If I purchase conventional seedling plants of tomato, eggplant, squash, etc. that are not organic, would they grow to be just as healthy as organic if I put them in a prepared organic soil to mature and produce fruit?

Thank you,

Rosanne

 

Dear Rosanne,

Mayday, mayday! Slippery slope. Trick question. Complex issues.

If you can’t find organically grown bedding plants or seedlings in your area, don’t worry about it. That doesn’t mean I don’t think it’s an issue; what it means is that you’ll be far better off with a garden that’s not pure than no garden at all. You have to start somewhere, and you have to bloom where you’re planted. You can’t always have your “druthers” just the way you want them.

While I certainly prefer organically started plants, lots of times they aren’t available from our local sources so we do the best we can, and they do great. Could you tell the difference? Perhaps. But it’s not enough to keep you from planting what’s available. It’s not a perfect world, so be glad you’ve got ground for a garden, plant something, and keep looking for organic sets, but don’t sweat it if you can’t find them.

The health of those sets is determined far more by timing (soil temperature, day length, etc.), soil fertility, and sturdiness than whether they grew in organic potting soil. The most common malady is legginess or spindliness, caused by either placing grow lights too far away and/or by not hardening off. You want thick, stout stems, not tall, spindly ones, and that is not primarily a result of growing medium but of management during the starting process.

What I’m getting at here is that organic is not a comprehensive term. Many of the most important production variables are not addressed at all in organics. Organic soil will never compensate for production management mistakes. I’d much rather have nonorganic sets grown with all the production variables right than organic sets grown with even one production variable wrong. This is why the question is complex.

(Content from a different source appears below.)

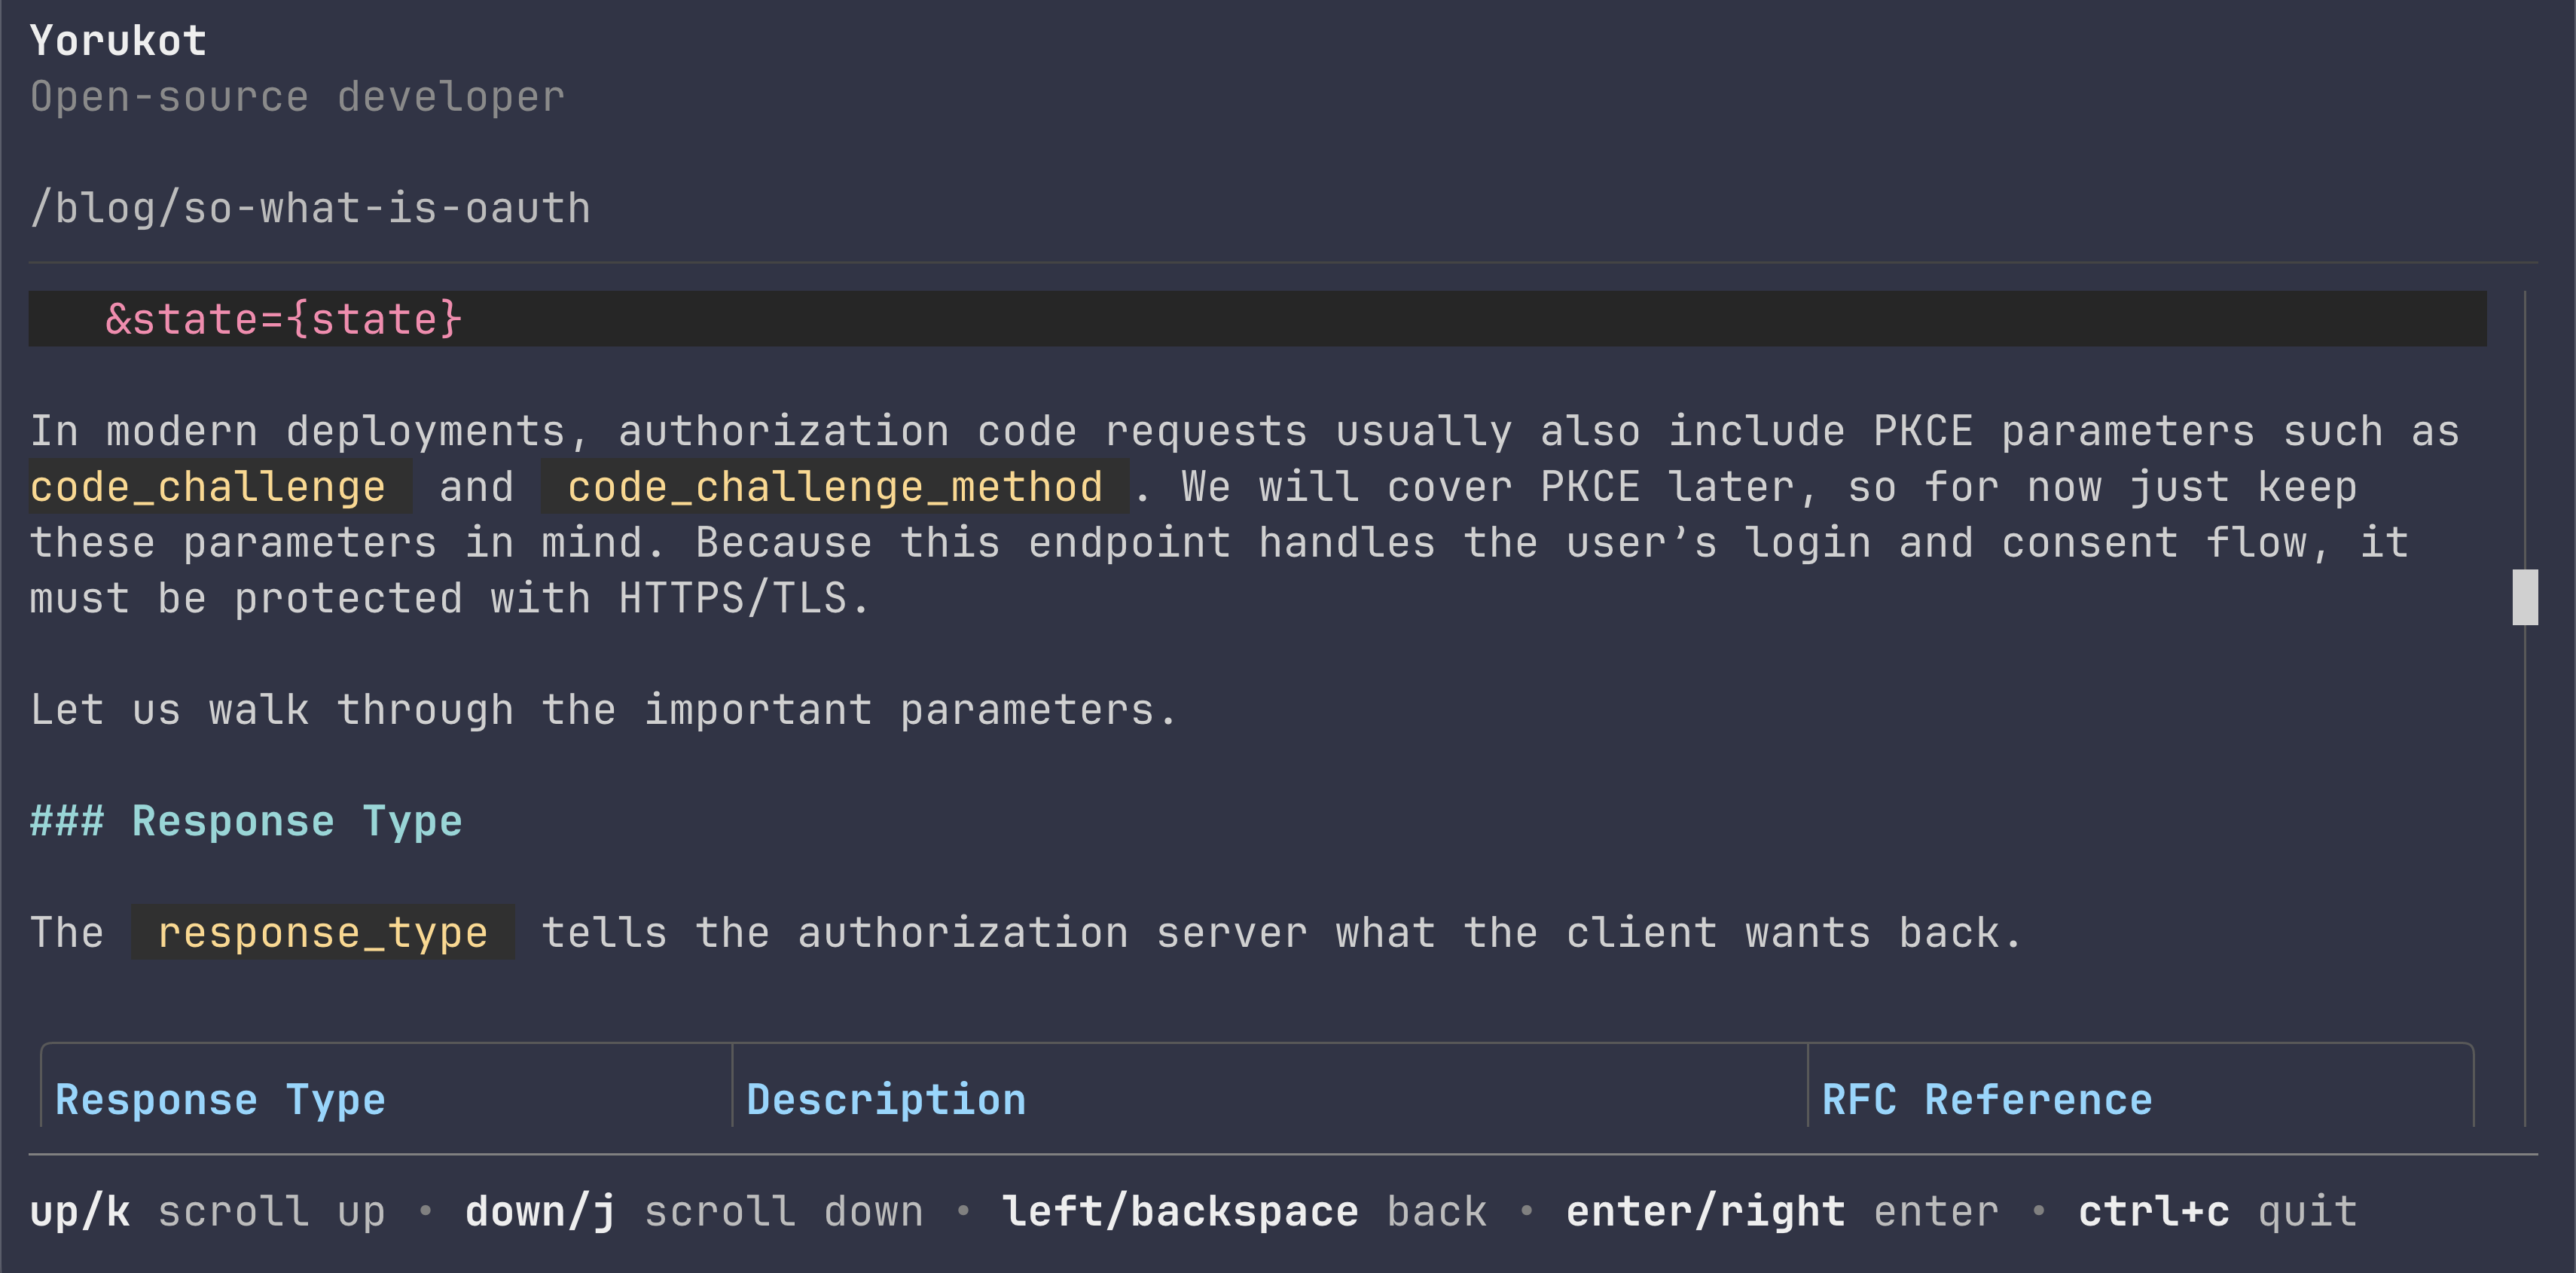Click the "Description" table column header

pyautogui.click(x=886, y=1099)
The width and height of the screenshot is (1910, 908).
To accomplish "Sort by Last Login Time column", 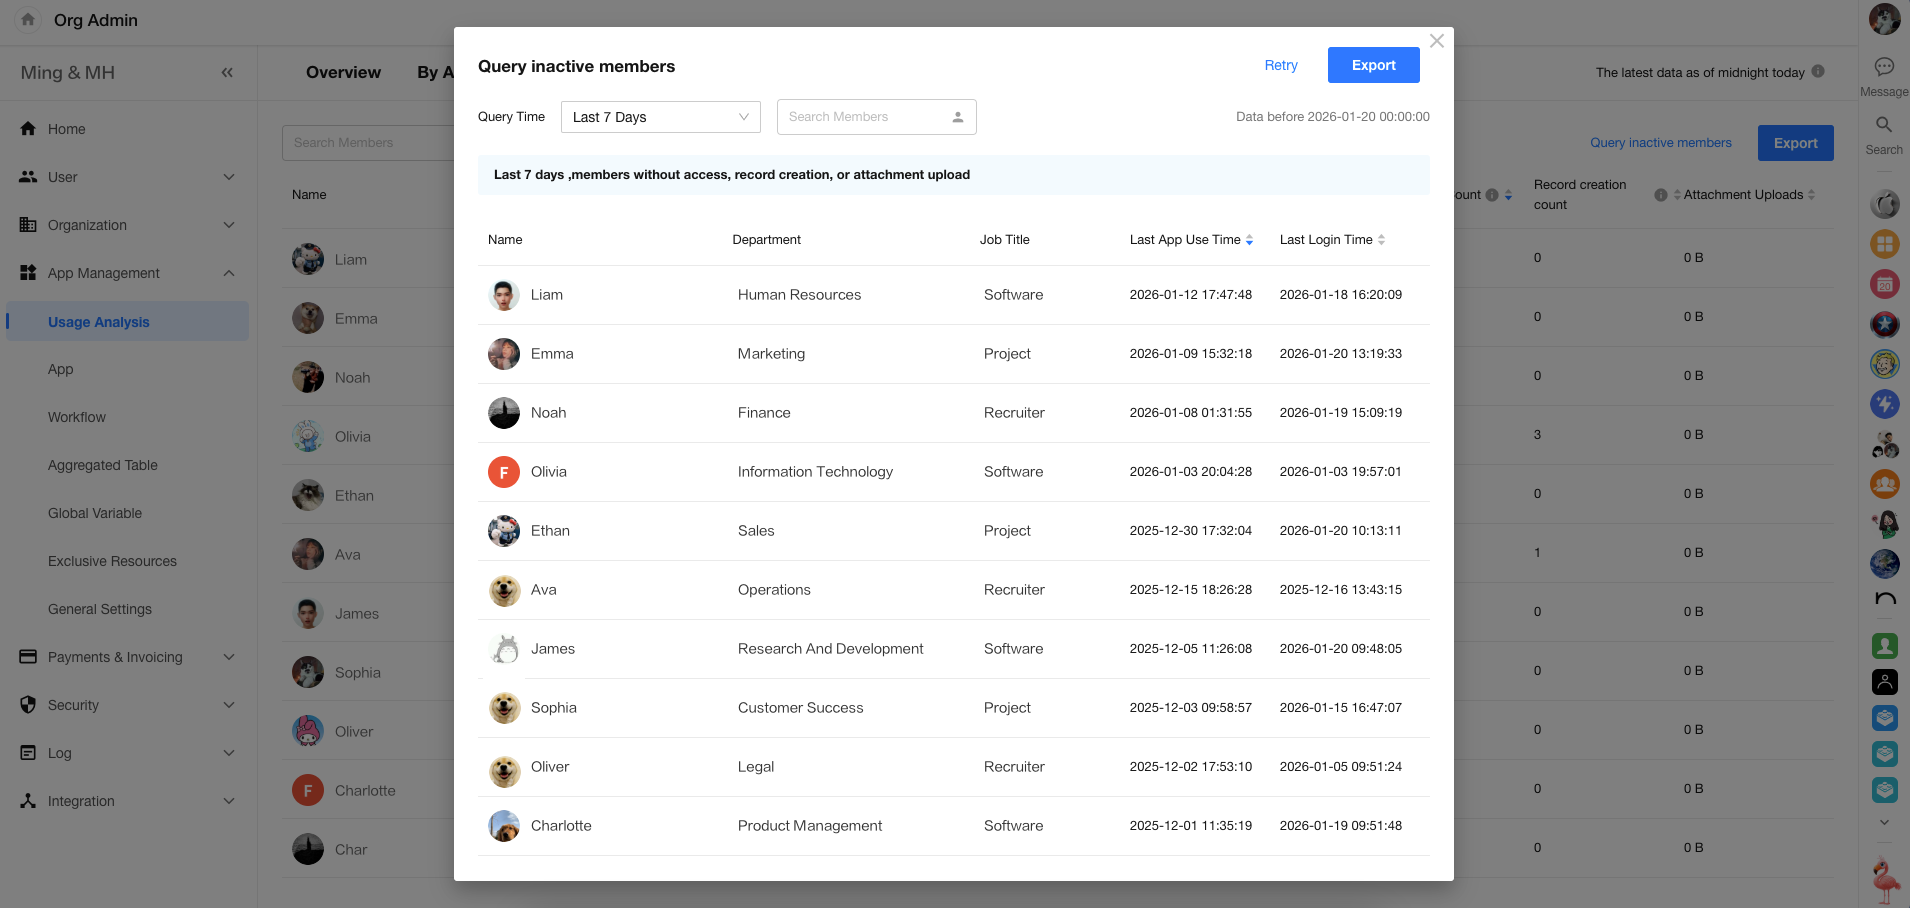I will (1381, 240).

And in the end, no matter what you do, if you over water, under water, over fertilize, under fertilize, plant in too hot or too cold soil, too wet or too dry, etc. the plant will be stressed and not healthy. Health is way more than organics. Organics is just one tiny slice of health. You can eat the most organic diet in the world but be stressed about marriage problems, financial problems, work-related problems, and get an ulcer or have stress-induced high blood pressure. Organics are just one part of the picture.